* Work required
Write out the full listing again, exactly as it stands.

Information provided below:

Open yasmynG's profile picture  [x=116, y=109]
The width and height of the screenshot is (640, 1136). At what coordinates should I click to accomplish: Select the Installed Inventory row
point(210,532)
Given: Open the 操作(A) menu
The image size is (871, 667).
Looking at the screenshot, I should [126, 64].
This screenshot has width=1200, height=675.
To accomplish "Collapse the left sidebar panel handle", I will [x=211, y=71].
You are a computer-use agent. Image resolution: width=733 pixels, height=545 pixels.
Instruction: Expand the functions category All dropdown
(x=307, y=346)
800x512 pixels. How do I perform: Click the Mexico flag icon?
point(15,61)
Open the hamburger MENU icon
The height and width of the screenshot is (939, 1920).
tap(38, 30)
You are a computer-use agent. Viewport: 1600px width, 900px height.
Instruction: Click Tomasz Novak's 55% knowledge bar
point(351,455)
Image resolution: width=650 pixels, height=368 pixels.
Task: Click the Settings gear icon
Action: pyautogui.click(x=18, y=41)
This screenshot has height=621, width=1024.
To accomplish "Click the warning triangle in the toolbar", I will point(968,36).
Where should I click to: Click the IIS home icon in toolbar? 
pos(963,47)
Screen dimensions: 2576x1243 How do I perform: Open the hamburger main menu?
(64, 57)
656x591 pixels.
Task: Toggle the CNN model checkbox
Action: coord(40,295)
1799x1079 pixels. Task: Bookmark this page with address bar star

End of Information provided.

* Problem solution
Open yasmynG's profile picture  [x=116, y=109]
The width and height of the screenshot is (640, 1136). At what coordinates should I click to accomplish: Select the Installed Inventory row
point(210,532)
Given: Open the 操作(A) menu
The image size is (871, 667).
Looking at the screenshot, I should [126, 64].
This screenshot has width=1200, height=675.
To accomplish "Collapse the left sidebar panel handle", I will [x=211, y=71].
You are a computer-use agent. Image resolution: width=733 pixels, height=545 pixels.
Instruction: Expand the functions category All dropdown
(x=307, y=346)
800x512 pixels. How do I perform: Click the Mexico flag icon?
point(15,61)
Open the hamburger MENU icon
The height and width of the screenshot is (939, 1920).
tap(38, 30)
You are a computer-use agent. Viewport: 1600px width, 900px height.
Instruction: Click Tomasz Novak's 55% knowledge bar
point(351,455)
Image resolution: width=650 pixels, height=368 pixels.
Task: Click the Settings gear icon
Action: pyautogui.click(x=18, y=41)
This screenshot has height=621, width=1024.
To accomplish "Click the warning triangle in the toolbar", I will point(968,36).
Where should I click to: Click the IIS home icon in toolbar? 
pos(963,47)
Screen dimensions: 2576x1243 How do I perform: Open the hamburger main menu?
(64, 57)
656x591 pixels.
Task: Toggle the CNN model checkbox
Action: coord(40,295)
1799x1079 pixels. Task: Bookmark this page with address bar star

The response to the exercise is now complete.